Ivânia Della Bella da Silva, 44 anos, conta como é educar e acompanhar o desenvolvimento de sua caçula Jéssica, portadora de síndrome de Down

POR PATRÍCIA AFFONSO

"Quando soube que estava grávida da Jéssica, já era mãe de duas crianças lindas: Priscila, então com cinco anos, e Nelson, de três. Apesar de não termos planejado a gravidez, eu e o meu marido, Carlos, ficamos muito felizes. Essa criança viria para completar a família e somar alegrias. A gestação foi normal, como as anteriores.

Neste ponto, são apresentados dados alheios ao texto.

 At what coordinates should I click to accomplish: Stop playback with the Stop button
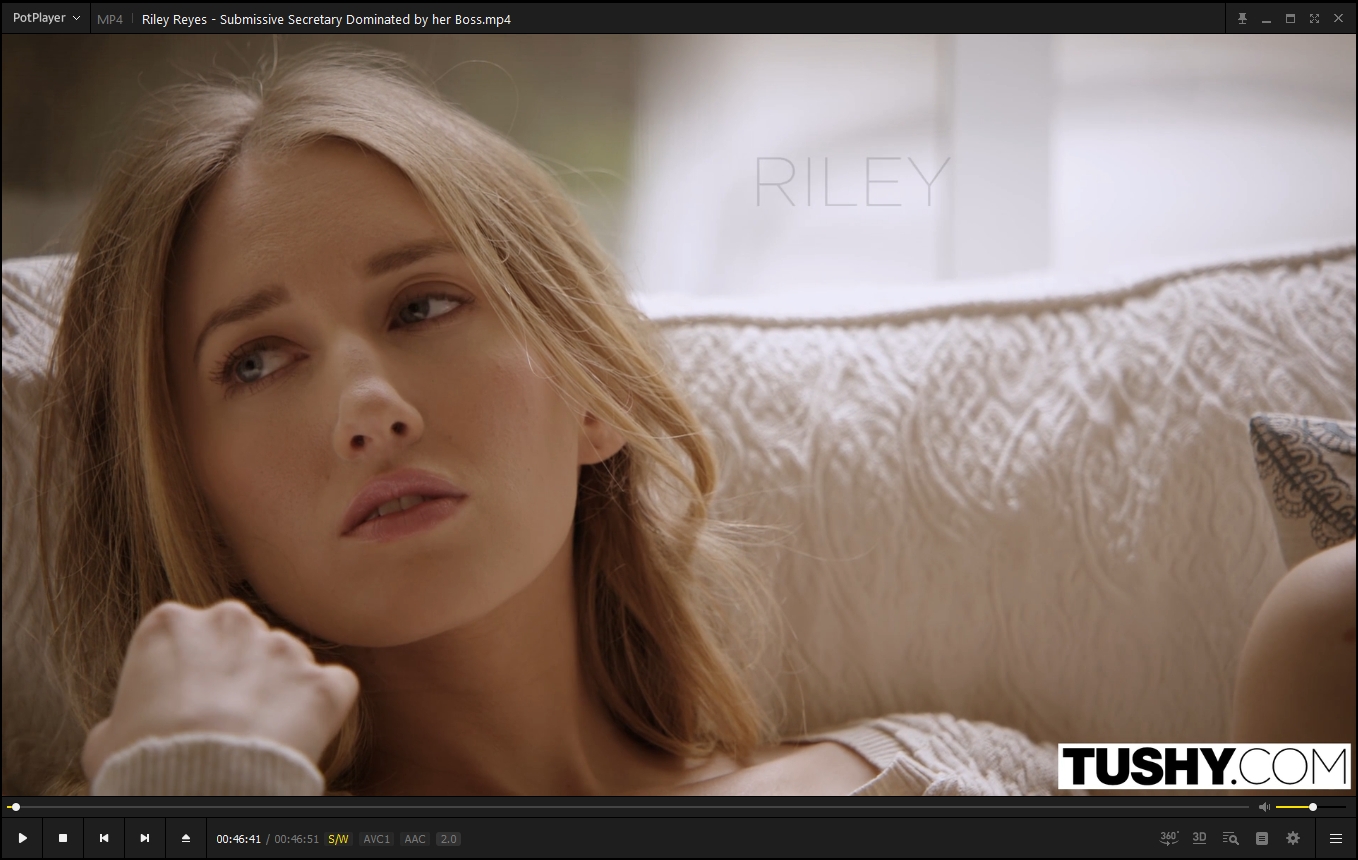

Fiz os exames necessários e contei com o acompanhamento do meu médico o tempo todo. Estava com oito meses e meio, quando senti as contrações e dei à luz, de parto normal.

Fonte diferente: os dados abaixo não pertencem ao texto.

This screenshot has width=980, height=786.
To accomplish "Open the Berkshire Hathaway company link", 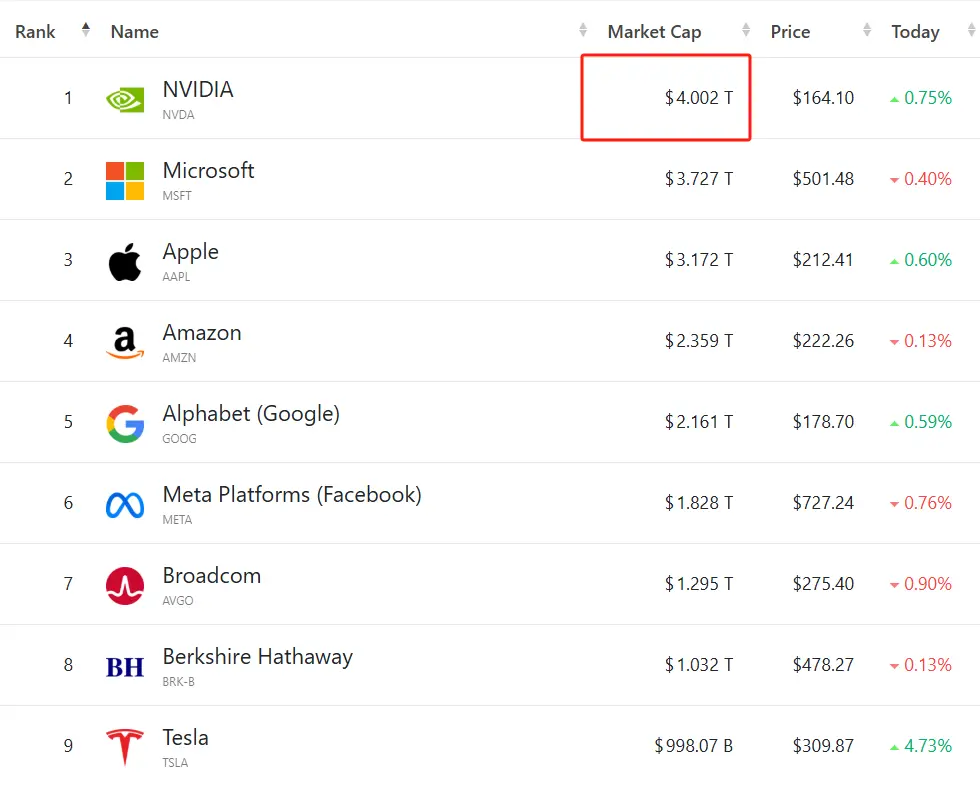I will [x=257, y=656].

Mãe e filha: companheiras de todas as horas e muito felizes
Assim que a médica retirou o bebê, notei que ela o olhava com curiosidade. Embora eu tenha ouvido o choro da criança, fiquei um pouco preocupada com a reação da doutora e questionei se o bebê estava bem. Ela apenas balançou a cabeça positivamente e mostrou a minha menina.

Como não vi nada de diferente, fiquei aliviada. No entanto, a obstetra se voltou para a equipe e percebi que conversavam, reservadamente, sobre o parto. Mais uma vez perguntei se havia algum problema com a Jéssica. Foi então que ela disse que a criança tinha traços de uma portadora de síndrome de Down. Nem me dei conta do que se tratava. Percebendo no meu rosto a dúvida sobre o que acabara de ouvir, a médica foi mais a fundo na explicação: "sua filha é portadora de mongolismo".

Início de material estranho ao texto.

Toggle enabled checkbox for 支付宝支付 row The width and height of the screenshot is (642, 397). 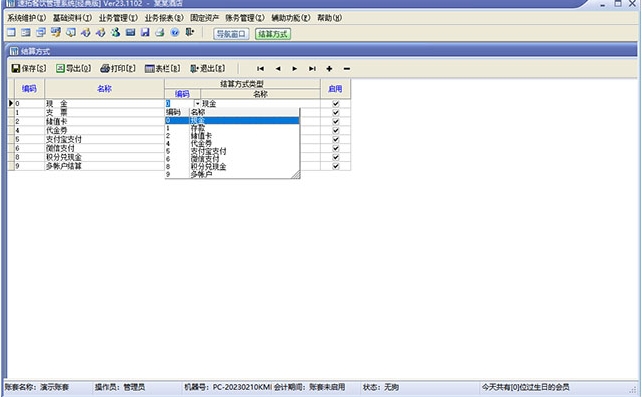(x=336, y=139)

A notícia me colocou em desespero. Fui levada para o quarto, acompanhada pelo Carlos. A doutora então, começou a explicar mais sobre o problema e tentou nos tranqüilizar, dizendo que a Jéssica poderia crescer e se desenvolver bem, se tivéssemos paciência e a estimulássemos bastante. Me senti culpada - achei que pelo fato de ser fumante poderia ter prejudicado a gestação. Mas a médica me explicou que, mesmo sendo um hábito nada saudável para o bebê, não era isso que determinava o Down. Tratava-se, na verdade, de uma alteração genética.

Foi pedido um exame cariótipo para confirmar a existência da síndrome: sim, minha filha era excepcional. A partir daí, determinei que me dedicaria 24 horas por dia a ela. Soube que a amamentação era muito importante e até parei de fumar. Fomos encaminhados à Associação de Pais e Amigos dos Excepcionais (APAE), onde em reuniões, eu aprendia como estimular o desenvolvimento da Jéssica, através da amamentação, de chocalhos coloridos (visão e audição) e diversos exercícios para a fala, além de fisioterapia.